Networks were constructed with each CDR3 amino acid sequence representing a node linked to its most similar sequences with the Levenshtein distance (LD) = 1, edit of one amino acid.

Results

Machine Learning can Classify Dengue-Challenged Antibody Repertoire Sequences

We used machine learning to classify sequencing data of dengue-challenged antibody repertoires (Figure 2). We investigated different amino acid encoding methods and introduced a novel, physicochemical property-based, encoding strategy (Figure 2; Supplementary Figure 1S). We tested the feasibility of applying machine learning to classify dengue high-throughput antibody repertoire sequences by testing a neural network model to classify repertoires of dengue stages (Supplementary Figure 2S).
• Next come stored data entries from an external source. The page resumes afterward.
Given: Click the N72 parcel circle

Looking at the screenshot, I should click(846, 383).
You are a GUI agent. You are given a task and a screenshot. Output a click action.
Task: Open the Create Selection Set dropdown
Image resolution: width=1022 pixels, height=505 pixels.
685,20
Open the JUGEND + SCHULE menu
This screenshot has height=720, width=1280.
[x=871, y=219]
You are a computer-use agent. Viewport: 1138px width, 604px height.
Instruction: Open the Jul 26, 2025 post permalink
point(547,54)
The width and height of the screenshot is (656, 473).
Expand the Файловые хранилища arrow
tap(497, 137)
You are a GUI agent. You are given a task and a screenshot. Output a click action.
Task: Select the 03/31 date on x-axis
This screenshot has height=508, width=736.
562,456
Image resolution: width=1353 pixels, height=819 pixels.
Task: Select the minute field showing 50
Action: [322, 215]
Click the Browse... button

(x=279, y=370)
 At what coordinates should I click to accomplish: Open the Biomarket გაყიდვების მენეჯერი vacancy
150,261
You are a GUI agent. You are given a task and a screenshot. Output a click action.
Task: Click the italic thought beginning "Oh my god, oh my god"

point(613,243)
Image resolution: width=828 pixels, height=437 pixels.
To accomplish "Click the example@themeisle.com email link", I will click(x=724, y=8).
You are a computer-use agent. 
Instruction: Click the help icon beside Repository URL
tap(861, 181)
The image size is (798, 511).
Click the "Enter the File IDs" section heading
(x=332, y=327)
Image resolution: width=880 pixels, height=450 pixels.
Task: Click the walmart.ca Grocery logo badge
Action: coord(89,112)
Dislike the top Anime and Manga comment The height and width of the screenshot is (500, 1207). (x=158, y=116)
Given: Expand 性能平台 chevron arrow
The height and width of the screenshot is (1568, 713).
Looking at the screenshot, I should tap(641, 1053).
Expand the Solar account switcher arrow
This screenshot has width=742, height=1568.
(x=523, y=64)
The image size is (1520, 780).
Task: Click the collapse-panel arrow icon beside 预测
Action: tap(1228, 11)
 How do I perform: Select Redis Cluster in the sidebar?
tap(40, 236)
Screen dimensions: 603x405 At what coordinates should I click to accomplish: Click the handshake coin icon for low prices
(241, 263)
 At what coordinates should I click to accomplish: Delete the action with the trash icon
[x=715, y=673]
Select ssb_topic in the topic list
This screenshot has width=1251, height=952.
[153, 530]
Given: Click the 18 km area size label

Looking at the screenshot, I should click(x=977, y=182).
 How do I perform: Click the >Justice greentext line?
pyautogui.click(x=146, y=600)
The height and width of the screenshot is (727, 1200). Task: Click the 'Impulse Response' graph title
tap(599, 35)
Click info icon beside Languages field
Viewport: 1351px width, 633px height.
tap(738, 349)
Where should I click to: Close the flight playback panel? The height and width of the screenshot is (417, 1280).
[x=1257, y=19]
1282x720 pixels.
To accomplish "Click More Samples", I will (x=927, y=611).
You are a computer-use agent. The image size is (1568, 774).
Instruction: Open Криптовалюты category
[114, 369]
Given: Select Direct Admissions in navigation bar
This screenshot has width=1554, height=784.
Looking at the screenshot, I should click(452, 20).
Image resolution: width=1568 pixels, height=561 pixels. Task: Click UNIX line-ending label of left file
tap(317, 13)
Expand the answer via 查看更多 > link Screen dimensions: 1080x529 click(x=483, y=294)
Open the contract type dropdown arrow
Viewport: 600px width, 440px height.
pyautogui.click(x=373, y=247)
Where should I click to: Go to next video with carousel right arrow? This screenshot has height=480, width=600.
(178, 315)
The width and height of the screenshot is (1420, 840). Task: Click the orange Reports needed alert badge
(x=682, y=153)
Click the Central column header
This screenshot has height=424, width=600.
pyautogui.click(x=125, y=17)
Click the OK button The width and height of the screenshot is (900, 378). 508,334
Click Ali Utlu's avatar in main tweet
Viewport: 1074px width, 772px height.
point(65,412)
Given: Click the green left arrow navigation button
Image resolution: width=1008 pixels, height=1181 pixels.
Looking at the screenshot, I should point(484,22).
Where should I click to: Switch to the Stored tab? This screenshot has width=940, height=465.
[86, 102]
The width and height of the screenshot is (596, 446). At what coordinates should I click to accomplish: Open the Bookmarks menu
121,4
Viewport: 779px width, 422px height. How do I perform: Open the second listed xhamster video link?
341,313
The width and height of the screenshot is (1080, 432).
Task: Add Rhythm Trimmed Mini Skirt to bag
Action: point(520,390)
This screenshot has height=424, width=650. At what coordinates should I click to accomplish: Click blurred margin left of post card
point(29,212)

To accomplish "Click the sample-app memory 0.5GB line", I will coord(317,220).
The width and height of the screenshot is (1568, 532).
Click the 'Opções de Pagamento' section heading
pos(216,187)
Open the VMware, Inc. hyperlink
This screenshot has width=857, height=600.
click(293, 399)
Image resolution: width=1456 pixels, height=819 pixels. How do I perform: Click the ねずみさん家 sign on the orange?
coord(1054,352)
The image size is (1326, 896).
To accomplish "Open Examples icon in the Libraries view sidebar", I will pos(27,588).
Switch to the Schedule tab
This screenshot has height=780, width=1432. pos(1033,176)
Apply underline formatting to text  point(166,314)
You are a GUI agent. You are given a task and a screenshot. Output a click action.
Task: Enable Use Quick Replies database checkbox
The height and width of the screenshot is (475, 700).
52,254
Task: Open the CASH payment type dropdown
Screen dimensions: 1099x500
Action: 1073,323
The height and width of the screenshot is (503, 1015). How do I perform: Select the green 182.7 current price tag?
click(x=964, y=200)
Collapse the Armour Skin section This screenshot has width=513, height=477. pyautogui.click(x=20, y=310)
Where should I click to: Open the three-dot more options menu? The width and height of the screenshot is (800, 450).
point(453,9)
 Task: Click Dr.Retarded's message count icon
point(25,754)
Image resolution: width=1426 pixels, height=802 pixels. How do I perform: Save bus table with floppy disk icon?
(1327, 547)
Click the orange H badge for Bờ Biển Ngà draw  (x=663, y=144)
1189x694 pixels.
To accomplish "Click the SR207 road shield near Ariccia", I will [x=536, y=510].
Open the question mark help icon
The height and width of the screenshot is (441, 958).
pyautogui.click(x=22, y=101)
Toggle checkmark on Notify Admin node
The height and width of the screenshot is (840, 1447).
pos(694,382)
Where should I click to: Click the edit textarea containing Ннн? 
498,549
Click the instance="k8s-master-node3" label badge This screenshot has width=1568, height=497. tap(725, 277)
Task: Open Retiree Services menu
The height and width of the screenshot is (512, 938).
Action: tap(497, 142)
Various ML methods were applied to multiple dengue antibody repertoire sequencing datasets in order to identify sequence patterns within the complementarity-determining region 3 (CDR3) representing a DENV-specific signature on the antibody repertoire and sequence levels. The methods enabled a repertoire-level classification of dengue progression and identified dengue-challenged versus non-dengue repertoires. We focused on the CDR3 region because this is the major site of antigen recognition and therefore represents the most attractive target for sequence-based antibody specificity predictions (Thakkar and Bailey-Kellogg, 2019). Additionally, ML was applied at the antibody sequence level to distinguish between dengue and non-dengue sequences within a dengue-challenged repertoire. By training ML methods with DENV bNAbs sequences, we detected intrinsic sequence features that allow uncovering sequence-associated signatures of dengue-specific antibodies.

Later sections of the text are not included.